Dallas ISD Gets High B in TEA A-F Scores
When the Texas Education Agency announced its yearly A through F grades for districts and schools, it was mostly good news for the Dallas Independent School District.
Mostly.
The district’s overall score went up five points to 86. Of the 232 Dallas ISD schools, 28 got an A, and 102 earned a B, making it 57 percent of Dallas ISD schools making above a C this year.
“Going from an 81 to an 86 district-wide is certainly something to be proud of,” Dallas ISD superintendent Michael Hinojosa told the board.
“We hold ourselves to a higher standard than the state.” -Michael Hinojosa
Hinojosa said that campus grades could have been higher if it wasn’t for the district’s homegrown accountability system.
It’s more rigorous than the state’s system, he said.
“We hold ourselves to a higher standard than the state,” Hinojosa said. “We could’ve taken the easy way and had more A schools, but because we believe in more than the test, our scores weren’t quite as high as if we had just gone with the state report.”
District officials hope that its homegrown Local Accountability System for Campus Success will produce better long-term results.
“The LAS assessment domains look at how a specific school is doing based on multiple measures – whether all students are making academic progress, and the health of the school’s culture and climate,” the district explained recently.

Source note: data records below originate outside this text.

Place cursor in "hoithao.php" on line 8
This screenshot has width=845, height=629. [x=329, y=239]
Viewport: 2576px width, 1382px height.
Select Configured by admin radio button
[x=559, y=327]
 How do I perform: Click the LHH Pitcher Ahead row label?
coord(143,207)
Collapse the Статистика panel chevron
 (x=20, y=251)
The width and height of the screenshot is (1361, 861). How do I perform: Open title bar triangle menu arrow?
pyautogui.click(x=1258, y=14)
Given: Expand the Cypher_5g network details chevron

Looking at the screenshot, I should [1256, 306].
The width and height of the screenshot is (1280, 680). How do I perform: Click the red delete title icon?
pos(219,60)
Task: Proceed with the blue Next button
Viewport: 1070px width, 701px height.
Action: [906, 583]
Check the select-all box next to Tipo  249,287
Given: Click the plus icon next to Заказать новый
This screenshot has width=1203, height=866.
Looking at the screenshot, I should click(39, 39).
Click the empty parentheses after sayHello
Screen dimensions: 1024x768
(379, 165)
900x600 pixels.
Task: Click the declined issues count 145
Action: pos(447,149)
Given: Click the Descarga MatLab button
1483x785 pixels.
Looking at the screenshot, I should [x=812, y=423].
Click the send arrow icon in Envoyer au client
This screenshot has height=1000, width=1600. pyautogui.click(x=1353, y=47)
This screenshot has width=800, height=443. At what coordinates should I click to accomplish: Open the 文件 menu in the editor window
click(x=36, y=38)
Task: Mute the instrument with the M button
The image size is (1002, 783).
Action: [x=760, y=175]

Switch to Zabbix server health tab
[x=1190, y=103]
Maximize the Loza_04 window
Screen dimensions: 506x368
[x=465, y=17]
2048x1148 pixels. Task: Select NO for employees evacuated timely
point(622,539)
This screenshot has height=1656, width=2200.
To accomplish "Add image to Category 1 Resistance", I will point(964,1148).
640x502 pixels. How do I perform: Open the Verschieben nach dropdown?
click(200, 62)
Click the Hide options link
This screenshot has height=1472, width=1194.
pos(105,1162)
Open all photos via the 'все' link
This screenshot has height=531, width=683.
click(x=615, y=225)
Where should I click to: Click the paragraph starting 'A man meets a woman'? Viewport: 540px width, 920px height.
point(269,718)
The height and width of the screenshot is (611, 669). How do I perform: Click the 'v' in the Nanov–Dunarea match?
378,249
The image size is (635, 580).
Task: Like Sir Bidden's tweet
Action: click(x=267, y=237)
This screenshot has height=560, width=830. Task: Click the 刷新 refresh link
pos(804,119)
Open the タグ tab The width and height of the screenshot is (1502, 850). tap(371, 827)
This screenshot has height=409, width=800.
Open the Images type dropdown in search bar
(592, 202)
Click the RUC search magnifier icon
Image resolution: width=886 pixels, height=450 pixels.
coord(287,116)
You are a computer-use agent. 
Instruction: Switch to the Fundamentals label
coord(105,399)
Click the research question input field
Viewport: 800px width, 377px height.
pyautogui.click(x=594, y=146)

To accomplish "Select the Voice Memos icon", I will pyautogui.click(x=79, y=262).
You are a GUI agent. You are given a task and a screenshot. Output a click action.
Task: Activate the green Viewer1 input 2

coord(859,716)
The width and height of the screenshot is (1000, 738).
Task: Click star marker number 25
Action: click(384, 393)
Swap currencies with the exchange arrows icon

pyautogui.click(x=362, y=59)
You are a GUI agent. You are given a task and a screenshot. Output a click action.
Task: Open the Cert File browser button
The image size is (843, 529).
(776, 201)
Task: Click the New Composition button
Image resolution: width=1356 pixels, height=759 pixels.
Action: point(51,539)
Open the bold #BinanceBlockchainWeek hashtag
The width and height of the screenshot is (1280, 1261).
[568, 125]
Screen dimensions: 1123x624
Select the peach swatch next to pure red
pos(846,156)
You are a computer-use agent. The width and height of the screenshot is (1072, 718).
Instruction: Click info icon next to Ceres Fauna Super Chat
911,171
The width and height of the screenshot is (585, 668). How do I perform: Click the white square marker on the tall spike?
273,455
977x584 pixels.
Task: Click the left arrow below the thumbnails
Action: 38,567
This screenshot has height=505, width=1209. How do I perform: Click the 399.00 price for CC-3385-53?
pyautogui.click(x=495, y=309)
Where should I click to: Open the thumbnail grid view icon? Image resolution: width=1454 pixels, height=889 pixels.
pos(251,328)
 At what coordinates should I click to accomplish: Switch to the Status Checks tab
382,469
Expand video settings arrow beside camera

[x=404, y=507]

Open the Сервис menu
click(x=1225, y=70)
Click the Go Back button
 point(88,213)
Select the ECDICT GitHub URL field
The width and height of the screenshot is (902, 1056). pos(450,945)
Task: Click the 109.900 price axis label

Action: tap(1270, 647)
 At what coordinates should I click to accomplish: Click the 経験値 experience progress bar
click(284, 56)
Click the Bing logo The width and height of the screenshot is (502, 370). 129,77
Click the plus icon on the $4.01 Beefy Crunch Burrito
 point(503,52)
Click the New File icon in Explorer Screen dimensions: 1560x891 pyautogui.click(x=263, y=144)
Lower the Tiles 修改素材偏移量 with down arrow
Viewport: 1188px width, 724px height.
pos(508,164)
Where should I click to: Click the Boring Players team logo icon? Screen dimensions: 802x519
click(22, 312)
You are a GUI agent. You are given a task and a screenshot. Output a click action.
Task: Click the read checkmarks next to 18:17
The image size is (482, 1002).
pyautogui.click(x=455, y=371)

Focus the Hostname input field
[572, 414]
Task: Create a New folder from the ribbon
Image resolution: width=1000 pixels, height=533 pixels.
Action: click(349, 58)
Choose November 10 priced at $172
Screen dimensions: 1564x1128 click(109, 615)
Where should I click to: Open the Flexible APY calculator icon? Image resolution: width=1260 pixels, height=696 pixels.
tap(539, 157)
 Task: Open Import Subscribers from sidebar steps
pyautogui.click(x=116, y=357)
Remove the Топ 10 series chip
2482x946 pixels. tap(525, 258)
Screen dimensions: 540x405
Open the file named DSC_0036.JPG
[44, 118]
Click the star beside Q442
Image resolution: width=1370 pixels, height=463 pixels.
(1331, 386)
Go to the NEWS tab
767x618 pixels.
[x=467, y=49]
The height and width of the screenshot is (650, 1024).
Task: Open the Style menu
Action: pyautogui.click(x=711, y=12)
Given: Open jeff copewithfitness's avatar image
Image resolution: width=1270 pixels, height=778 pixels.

The LAS ratings also impact decisions for individual campuses and how much autonomy a principal will get over his or her school.
The district’s standards look at more benchmarks than the state standards – for instance, whether the school is “growing its students.” Schools that are “growing students” well, the district said, have children who are showing progress no matter what level they were on when they arrived at the school.
Benchmarks such as staff culture and priorities; parental feedback; student feedback; and how many students are participating in extracurricular activities are also examined.
The TEA’s A through F grading system doles out an overall rating for a district (and campus) based on three areas: student achievement, school progress, and “closing the gaps.”
For all schools, student achievement is measured by how students performed on the STAAR test. For districts and high schools, it also includes college, career, and military readiness; as well as the four-year, five-year, and six-year graduation rates.
School progress measures how students performed over time and how that growth compares to comparable schools. “Closing the Gaps” measures the successes of different groups of students within a school.
“The majority of a district’s rating is based on indicators other than the State of Texas Assessment of Academic Readiness (STAAR) test,” the TEA said.